Development, evaluation and multi-centric validation of a novel bio-safe filter paper-based kit for sputum microscopy to directly detect Mycobacterium tuberculosis
Divya Anthwal1,2, Surabhi Lavania3, Rakesh Kumar Gupta1,2, Ajoy Verma4, Manpreet Bhalla4, Ritu Singhal4, Prem Prakash Sharma4, Khalid Umar Khayyam4, Vithal Prasad Myneedu4, Rohit Sarin4, Hitesh Verma5, Viveksheel Malhotra5, Narayan Sivaramakrishnan Gomathi6, Srikanth Prasad Tripathy6, Dasarathi Das7, Sanghamitra Pati7, Nikita Panwalkar8, Prabha Desikan8, Kiran Bala9, Urvashi B. Singh9, Sandeep Sharma10, Avi Kumar Bansal10, Umesh D. Gupta10, Sripad A. Patil10, Abhinav Goyal11, Ashawant Gupta11, Nalini Kant Gupta11, Manjula Singh12, Jaya Sivaswami Tyagi2,3*, Sagarika Haldar1,2*.
Affiliations: ¹Department of Experimental Medicine and Biotechnology, Post Graduate Institute Of Medical Education and Research, Chandigarh, India; 2Translational Health Science and Technology Institute, Faridabad, India;3Department of Biotechnology, All India Institute of Medical Sciences, New Delhi, India; ⁴Department of Microbiology, National Institute of Tuberculosis and Respiratory Diseases, New Delhi, India; ⁵TB Hospital, Ambala, India; 6Department of Bacteriology, National Institute for Research in Tuberculosis, Chennai, India; 7Regional Medical Research Center, Bhubaneshwar, India; 8Bhopal Memorial Hospital and Research Centre, Bhopal, India; 9Department of Microbiology, All India Institute of Medical Sciences, New Delhi, India; 10National JALMA Institute of Leprosy and Other Mycobacterial Diseases, Agra, India; 11Advanced Microdevices Pvt Ltd, Industrial Area, Ambala Cantt, India; 12India Tuberculosis Research Consortium (ITRC), Indian Council of Medical Research, New Delhi, India.
India has the highest burden of Tuberculosis (TB) and innovative technology is the need of the hour to identify cases that remain either undiagnosed or inadequately diagnosed due to the unavailability of appropriate tools at primary healthcare settings. To overcome this challenge, we developed a novel filter paper-based technology namely, ‘TBDetect’ kit, which enables sputum concentration through filtration using Bio-safe fluorescent microscopy filter (BioFM-Filter) device for improved and bio-safe smear microscopy at primary healthcare centres. In a 2-site evaluation study on presumptive TB patients (n=1190 sputum specimens), BioFM-Filter smear microscopy exhibited a significant increase in positivity of 7% and 4% over Ziehl Neelsen (ZN) smear microscopy and Light emitting diode-fluorescence microscopy (LED-FM, p<0.05), respectively and an increment in smear grade status (1+ or 2+ to 3+) of 16% over ZN smear and 20% over LED-FM.

▶ _Entries supplied_
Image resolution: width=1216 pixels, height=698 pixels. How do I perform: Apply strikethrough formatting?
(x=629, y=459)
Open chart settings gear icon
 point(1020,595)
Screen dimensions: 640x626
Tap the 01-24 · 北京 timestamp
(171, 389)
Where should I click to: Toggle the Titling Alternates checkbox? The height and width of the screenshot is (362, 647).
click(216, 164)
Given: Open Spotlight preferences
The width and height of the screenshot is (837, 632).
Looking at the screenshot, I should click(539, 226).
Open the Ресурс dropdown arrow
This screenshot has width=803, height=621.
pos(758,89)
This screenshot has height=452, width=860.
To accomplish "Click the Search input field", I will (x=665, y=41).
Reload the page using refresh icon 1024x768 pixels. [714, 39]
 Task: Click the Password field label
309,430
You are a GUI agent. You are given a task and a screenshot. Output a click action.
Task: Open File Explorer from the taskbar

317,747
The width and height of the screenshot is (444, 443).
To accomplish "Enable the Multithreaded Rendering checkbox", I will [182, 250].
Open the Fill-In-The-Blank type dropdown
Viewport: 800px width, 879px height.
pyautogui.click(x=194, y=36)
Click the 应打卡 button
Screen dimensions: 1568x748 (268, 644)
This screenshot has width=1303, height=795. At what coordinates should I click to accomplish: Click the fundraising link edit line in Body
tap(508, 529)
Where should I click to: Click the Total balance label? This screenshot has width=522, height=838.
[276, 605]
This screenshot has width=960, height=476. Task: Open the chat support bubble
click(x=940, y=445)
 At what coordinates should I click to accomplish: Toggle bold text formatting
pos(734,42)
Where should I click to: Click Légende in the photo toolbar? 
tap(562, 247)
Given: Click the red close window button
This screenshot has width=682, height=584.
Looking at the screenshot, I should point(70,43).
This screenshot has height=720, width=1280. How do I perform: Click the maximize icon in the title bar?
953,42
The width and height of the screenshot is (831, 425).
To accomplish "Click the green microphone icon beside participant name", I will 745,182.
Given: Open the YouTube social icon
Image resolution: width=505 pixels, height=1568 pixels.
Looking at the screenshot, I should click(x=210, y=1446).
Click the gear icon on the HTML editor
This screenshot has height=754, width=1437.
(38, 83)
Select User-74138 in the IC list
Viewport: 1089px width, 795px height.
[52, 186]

▶ _Prompt A_
Print the TBDetect abstract from "Development, evaluation and" to "Tyagi2,3*, Sagarika Haldar1,2*.".
▶ _Prompt B_
Answer these questions using the TBDetect abstract.
(i) How many sputum specimens were included in the 2-site evaluation study?
(ii) In which city is the National Institute for Research in Tuberculosis located?
(iii) What is the full name of the device abbreviated BioFM-Filter?
You can set the lines aside; they aren't needed here.

▶ _Answer area A_
Development, evaluation and multi-centric validation of a novel bio-safe filter paper-based kit for sputum microscopy to directly detect Mycobacterium tuberculosis
Divya Anthwal1,2, Surabhi Lavania3, Rakesh Kumar Gupta1,2, Ajoy Verma4, Manpreet Bhalla4, Ritu Singhal4, Prem Prakash Sharma4, Khalid Umar Khayyam4, Vithal Prasad Myneedu4, Rohit Sarin4, Hitesh Verma5, Viveksheel Malhotra5, Narayan Sivaramakrishnan Gomathi6, Srikanth Prasad Tripathy6, Dasarathi Das7, Sanghamitra Pati7, Nikita Panwalkar8, Prabha Desikan8, Kiran Bala9, Urvashi B. Singh9, Sandeep Sharma10, Avi Kumar Bansal10, Umesh D. Gupta10, Sripad A. Patil10, Abhinav Goyal11, Ashawant Gupta11, Nalini Kant Gupta11, Manjula Singh12, Jaya Sivaswami Tyagi2,3*, Sagarika Haldar1,2*.

▶ _Answer area B_
(i) 1190
(ii) Chennai
(iii) Bio-safe fluorescent microscopy filter